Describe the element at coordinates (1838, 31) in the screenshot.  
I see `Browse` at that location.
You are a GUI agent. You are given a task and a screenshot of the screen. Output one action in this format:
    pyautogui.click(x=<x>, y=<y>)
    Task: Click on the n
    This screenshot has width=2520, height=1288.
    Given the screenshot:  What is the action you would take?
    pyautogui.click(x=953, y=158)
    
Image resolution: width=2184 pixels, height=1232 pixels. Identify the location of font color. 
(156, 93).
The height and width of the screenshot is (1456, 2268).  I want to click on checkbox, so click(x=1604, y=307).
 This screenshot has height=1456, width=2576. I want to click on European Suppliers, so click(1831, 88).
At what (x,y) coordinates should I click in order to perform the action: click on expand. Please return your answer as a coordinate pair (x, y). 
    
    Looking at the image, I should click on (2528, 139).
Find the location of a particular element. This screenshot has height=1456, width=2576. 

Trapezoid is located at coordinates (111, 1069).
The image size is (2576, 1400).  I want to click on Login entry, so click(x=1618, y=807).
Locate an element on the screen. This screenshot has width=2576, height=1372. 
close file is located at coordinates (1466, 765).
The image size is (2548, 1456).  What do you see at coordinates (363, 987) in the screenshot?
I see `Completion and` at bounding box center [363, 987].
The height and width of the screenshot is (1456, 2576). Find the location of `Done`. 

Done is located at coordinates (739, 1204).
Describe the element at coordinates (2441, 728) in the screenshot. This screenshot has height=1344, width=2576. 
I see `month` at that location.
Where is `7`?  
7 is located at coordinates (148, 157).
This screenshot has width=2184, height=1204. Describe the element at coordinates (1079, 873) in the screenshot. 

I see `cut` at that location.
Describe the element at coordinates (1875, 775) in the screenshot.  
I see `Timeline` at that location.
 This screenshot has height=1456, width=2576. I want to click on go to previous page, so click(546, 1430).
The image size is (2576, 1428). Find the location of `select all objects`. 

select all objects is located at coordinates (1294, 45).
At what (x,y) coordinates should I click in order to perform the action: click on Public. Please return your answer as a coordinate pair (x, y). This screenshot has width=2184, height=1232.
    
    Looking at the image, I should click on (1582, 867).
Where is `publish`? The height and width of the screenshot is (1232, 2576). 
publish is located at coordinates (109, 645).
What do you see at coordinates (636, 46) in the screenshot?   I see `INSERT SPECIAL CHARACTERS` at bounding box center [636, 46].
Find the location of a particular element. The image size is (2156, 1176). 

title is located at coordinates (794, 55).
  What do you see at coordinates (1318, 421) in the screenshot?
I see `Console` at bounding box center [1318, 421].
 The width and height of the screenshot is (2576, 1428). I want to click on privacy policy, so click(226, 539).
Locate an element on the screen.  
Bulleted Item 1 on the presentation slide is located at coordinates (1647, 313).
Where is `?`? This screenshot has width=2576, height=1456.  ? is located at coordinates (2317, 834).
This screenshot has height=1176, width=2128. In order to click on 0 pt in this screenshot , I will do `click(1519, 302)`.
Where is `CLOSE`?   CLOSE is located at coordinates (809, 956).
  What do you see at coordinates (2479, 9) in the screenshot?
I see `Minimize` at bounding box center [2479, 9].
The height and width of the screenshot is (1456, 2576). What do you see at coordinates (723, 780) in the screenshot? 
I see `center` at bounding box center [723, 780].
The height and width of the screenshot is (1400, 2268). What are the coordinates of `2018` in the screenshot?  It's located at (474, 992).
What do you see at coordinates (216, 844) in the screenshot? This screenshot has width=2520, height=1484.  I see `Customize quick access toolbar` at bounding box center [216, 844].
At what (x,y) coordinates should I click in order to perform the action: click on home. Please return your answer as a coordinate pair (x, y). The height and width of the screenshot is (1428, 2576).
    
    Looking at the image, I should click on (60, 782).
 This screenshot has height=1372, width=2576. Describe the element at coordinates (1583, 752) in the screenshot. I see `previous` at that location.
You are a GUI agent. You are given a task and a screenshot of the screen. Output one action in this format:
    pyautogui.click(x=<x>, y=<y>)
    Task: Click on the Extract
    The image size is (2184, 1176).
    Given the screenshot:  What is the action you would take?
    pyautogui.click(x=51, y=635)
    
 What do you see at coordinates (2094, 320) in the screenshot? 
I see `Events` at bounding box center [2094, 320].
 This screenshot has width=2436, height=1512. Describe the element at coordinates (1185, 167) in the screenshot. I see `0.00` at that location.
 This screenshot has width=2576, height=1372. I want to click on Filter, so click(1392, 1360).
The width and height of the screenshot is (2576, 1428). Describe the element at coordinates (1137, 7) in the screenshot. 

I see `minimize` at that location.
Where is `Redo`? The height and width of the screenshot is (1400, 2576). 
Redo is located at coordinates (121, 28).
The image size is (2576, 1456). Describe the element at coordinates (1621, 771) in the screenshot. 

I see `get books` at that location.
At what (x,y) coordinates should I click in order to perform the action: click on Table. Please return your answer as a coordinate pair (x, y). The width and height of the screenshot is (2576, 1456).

===

▶ _Exercise directions_
Could you format the entries from the line containing "Find the location of a particular element. The" through the line containing "coordinates (2317, 834)." as a Markdown table with the columns "No." and "Line", numbering each row and leaving out blank lines?

▶ _Output of the exercise_
| No. | Line |
|---|---|
| 1 | Find the location of a particular element. The image size is (2156, 1176).  |
| 2 | title is located at coordinates (794, 55). |
| 3 |   What do you see at coordinates (1318, 421) in the screenshot? |
| 4 | I see `Console` at bounding box center [1318, 421]. |
| 5 |  The width and height of the screenshot is (2576, 1428). I want to click on privacy policy, so click(226, 539). |
| 6 | Locate an element on the screen.   |
| 7 | Bulleted Item 1 on the presentation slide is located at coordinates (1647, 313). |
| 8 | Where is `?`? This screenshot has width=2576, height=1456.  ? is located at coordinates (2317, 834). |